Listing a directory `/foo/bar`	`B/./root/foo/bar` ("B" type dependencies are on the list of names in a binding. Note that this includes the order of the names in the binding, as bindings are ordered lists of name/value pairs.)
Looking for a directory `/foo/bar` but not looking inside it (rare)	`T/./root/foo/bar` ("T" type dependencies are on the type of a value.)

In some cases, it may be desirable to change the way _run_tool is cached. For example, if you are certain that particular files will always be read by a tool, it may be desirable to include them in the primary key. If there is an empty directory in which temporary files are created with random names, rather than recording one "!" dependency for each such filename it may be preferable to record a dependency on the entire directory. ./tool_dep_control can be used to make these kinds of adjustments.

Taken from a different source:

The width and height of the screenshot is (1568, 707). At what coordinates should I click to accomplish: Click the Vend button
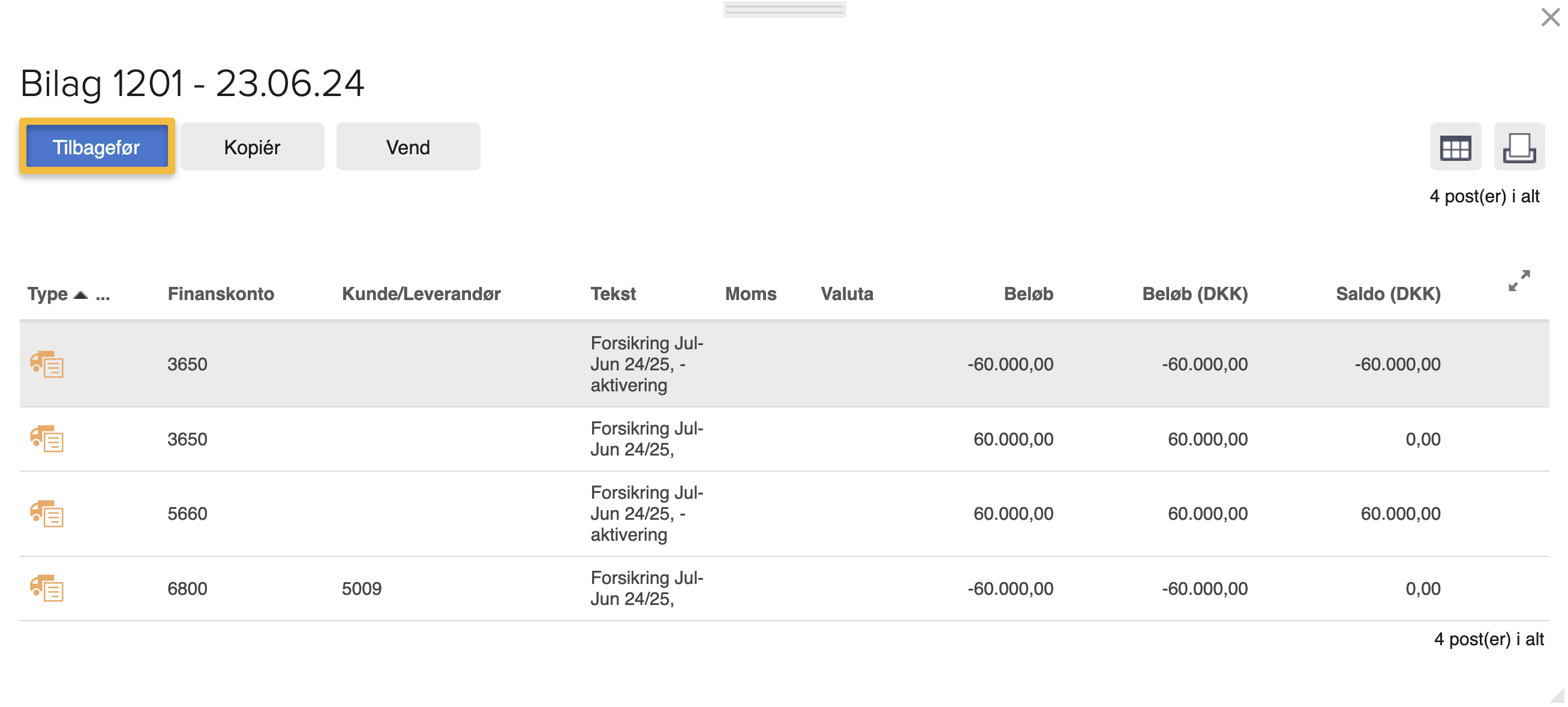407,147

./tool_dep_control may be left unset. If it is set, it should be a binding. It has three sub-bindings:

pk: Any names in this binding bound to TRUE or a non-zero integer will cause the corresponding piece of ./root to be incorporated into the primary key of the _run_tool call. You can include individual files or entire directories into the primary key this way. If anything included in the primary key changes in a later evaluation, the _run_tool call will not be able to get a hit in the cache (even if the previous tool didn't actually use the file that was included in the primary key). Any files or directories included in the primary key will not be recorded as secondary dependency in the cache. (However, files/directories included in the primary key that the tool makes use of will still be recorded in dependencies and propagated along with the result value of _run_tool as they might not be included in the primary key of higher level function calls.) It's worth noting that the order of elements in ./tool_dep_control/pk and its sub-bindings do not affect the primary key. The binding elements are sorted by name before using them to form the primary key. (Normally binding order is significant when computing primary keys.)
coarse: Any names in this binding bound to TRUE or a non-zero integer will cause the corresponding directory in ./root to be recorded coarsely, as though the tool used all of it. If a directory is recorded coarsely and the tool uses only one file in the directory, future calls will cache miss if anything in the directory changes regardless of whether the tool actually used it. Even adding or removing files to such a directory will cause a cache miss. A common use of coarse directory recording is for temporary directories where a tool creates files with random temporary names. Recording the directory coarsely will avoid accumulating many "!" dependencies across different tool runs.
coarse_names: Any names in this binding bound to TRUE or a non-zero integer will cause the corresponding directory in ./root to have non-existence dependencies recorded coarsely, as though the tool had listed the entire directory. If the tool looks for names which don't exist inside a directory recorded this way, future calls will cache miss if the set of names in the directory has changed or if the order of the names has changed. (Remember that directories like bindings have an order to the names they contain.) If ./tool_dep_control/coarse_names is a true boolean or a non-zero integer rather than a binding, all fine-grained recording of non-existence dependencies will be disabled.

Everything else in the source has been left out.